I'm not big on pointing out mistakes in other columns, but Tom Oates at Madison.com lost me in an article titled "NFL owners lesser of two evils":
Retired Packers president Bob Harlan always said the two most important things for the team's ability to survive were the salary cap and revenue sharing. Indeed, it is those things that give the Packers the same chance of winning the Super Bowl as the mega-market New York Giants.
The same can't be said in other sports. Does anyone really think the Milwaukee Brewers have the same chance of winning the World Series as the Yankees?
The courts are unpredictable and there are no guarantees that they or the players will see the big picture regarding parity and the league's success. The owners have demonstrated that they understand that concept, which is why Packers fans should pull for them, however grudgingly.

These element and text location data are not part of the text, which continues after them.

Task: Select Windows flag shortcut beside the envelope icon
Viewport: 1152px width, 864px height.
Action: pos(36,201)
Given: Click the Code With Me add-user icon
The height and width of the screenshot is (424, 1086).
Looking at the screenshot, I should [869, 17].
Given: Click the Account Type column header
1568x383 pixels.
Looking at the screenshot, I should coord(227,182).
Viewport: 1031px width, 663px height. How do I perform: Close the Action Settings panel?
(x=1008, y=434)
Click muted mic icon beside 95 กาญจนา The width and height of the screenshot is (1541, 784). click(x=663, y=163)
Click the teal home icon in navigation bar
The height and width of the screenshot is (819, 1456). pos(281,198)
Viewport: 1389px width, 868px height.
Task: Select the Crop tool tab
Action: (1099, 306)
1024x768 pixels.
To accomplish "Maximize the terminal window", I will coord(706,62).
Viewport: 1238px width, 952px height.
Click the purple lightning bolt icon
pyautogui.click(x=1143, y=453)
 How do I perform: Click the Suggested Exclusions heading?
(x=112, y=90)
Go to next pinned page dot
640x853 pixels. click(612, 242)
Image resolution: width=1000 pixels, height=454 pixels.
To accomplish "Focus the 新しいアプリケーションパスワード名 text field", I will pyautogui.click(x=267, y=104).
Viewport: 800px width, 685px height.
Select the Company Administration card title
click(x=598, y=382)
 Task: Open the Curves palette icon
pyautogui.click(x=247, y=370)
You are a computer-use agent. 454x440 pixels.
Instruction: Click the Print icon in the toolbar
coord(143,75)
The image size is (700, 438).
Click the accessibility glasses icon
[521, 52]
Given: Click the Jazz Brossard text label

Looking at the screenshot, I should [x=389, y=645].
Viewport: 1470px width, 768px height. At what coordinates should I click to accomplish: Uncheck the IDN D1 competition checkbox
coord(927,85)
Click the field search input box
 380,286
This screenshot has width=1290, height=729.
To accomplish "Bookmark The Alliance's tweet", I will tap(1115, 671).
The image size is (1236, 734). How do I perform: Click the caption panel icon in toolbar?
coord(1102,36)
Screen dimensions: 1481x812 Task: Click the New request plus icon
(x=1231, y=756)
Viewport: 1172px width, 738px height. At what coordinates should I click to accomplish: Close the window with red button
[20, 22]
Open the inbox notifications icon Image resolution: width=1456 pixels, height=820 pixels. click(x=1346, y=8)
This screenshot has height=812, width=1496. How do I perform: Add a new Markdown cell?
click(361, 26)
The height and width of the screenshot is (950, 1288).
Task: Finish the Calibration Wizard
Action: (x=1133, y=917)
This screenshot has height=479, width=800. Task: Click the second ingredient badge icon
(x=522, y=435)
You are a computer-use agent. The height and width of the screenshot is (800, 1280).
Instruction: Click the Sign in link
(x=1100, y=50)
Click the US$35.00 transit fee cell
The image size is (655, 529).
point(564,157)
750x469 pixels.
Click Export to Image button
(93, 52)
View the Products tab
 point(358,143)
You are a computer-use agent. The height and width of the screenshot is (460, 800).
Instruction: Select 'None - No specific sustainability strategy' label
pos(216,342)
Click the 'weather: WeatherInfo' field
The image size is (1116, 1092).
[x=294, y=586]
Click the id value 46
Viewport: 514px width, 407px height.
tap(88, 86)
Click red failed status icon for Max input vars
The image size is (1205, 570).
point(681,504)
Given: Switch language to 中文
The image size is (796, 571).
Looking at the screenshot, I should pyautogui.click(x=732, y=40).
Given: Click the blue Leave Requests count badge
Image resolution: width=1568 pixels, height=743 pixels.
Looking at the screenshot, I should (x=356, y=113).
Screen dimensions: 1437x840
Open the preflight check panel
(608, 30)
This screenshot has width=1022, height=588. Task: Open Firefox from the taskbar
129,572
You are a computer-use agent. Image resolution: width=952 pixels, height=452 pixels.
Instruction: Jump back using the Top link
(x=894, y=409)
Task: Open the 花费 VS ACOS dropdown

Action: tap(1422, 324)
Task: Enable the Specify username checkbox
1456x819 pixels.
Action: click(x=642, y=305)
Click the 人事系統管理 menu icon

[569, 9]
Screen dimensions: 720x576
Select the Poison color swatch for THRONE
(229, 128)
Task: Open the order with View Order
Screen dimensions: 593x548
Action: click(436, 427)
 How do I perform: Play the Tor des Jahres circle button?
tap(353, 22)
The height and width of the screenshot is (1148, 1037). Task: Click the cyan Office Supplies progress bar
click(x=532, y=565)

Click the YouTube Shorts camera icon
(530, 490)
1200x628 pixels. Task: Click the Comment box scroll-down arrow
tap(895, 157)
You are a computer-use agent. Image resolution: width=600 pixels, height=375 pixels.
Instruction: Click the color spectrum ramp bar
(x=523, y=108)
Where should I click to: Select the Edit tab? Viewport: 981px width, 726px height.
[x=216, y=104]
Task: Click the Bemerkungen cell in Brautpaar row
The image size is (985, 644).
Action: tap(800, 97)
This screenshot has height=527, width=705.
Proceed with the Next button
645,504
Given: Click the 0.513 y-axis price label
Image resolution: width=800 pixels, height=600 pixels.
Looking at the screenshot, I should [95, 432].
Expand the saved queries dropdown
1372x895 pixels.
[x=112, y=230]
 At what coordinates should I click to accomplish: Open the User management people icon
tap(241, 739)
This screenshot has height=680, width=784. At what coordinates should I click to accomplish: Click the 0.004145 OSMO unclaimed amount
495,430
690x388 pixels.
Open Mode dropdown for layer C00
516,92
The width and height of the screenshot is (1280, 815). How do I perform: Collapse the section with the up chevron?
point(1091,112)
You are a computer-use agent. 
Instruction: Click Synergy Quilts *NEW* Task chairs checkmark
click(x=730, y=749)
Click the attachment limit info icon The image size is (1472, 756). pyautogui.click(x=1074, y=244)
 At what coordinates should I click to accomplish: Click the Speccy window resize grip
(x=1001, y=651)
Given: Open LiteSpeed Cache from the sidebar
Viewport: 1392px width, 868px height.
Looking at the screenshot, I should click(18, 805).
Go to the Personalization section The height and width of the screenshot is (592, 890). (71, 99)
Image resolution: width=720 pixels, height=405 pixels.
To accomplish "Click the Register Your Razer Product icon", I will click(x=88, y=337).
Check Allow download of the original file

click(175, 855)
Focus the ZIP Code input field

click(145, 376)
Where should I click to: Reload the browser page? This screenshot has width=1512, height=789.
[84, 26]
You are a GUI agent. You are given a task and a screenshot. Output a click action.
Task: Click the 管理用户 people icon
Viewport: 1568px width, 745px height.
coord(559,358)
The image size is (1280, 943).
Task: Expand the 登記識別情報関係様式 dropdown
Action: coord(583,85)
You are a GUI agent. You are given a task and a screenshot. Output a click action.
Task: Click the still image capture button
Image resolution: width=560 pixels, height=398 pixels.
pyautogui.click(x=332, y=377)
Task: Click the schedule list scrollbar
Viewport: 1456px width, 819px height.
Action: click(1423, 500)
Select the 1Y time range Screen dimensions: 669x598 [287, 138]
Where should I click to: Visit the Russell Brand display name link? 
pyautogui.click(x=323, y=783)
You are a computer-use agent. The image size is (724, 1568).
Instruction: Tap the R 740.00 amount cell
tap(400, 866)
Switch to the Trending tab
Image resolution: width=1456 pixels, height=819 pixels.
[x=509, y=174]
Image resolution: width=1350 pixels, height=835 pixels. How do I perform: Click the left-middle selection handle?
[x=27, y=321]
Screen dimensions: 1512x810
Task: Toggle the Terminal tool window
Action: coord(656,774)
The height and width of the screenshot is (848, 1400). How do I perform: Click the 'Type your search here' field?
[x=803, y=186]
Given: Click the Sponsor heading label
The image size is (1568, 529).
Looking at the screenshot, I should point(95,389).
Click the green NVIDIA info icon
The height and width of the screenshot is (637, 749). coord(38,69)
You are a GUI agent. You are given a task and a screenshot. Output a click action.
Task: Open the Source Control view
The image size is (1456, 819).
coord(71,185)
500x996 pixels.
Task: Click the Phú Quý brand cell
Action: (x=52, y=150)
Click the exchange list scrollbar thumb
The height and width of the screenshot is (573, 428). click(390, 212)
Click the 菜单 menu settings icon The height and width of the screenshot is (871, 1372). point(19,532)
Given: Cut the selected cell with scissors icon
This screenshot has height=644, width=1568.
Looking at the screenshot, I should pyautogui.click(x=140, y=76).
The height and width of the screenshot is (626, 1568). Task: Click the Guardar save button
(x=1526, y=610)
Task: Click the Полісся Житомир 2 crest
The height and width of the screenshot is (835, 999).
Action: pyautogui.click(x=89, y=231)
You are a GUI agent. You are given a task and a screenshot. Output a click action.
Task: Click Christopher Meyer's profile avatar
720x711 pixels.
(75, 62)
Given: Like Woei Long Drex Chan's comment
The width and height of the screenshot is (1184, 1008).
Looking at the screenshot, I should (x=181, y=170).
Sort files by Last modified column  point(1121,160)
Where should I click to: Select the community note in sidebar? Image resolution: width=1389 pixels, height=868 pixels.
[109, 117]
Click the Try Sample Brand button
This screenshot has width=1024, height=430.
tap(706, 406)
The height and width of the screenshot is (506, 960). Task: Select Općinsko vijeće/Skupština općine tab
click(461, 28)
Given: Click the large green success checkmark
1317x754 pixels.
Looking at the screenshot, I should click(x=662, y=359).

So he "grudgingly" supports the owners because they know what works best: "the salary cap and revenue sharing."
Except Jerry Jones and Dan Snyder want to do away with the salary cap and revenue sharing.
As the NY Times pointed out, the first issue in the labor battle is what percentage of revenue should go to the players, and the second issue is "how the owners will divide their share of $8 billion in annual revenue." The first issue is getting all the headlines as the players and owners battle in public, but the second one is all done behind closed doors. From the NY Times:
The N.F.L. also harnessed television wisely. In 1961, teams agreed to divide television revenue equally and began selling league rights as a package. Green Bay, with a tiny television market, took in as much as the Bears in Chicago. When merchandising and corporate sponsorships began pumping money into sports, the N.F.L. also split that income equally. By contrast, the bulk of baseball’s television revenue is locally derived, and team revenues are disparate.
Buffalo Rumblings has a post from 2007 about revenue sharing, and unfortunately former Chiefs owner Lamar Hunt is no longer with us to remind the owners that this helped make the NFL a success. Revenue sharing began back when the players had no clout, and I don't know how they could force the owners to share revenue anyway. That seems like an issue for the owners to tackle alone.
The owners don't own any ideological high ground here. Jones and Snyder would end the salary cap and revenue sharing tomorrow if they could, and they'd take a short-term payday now even if it could harm the NFL over time.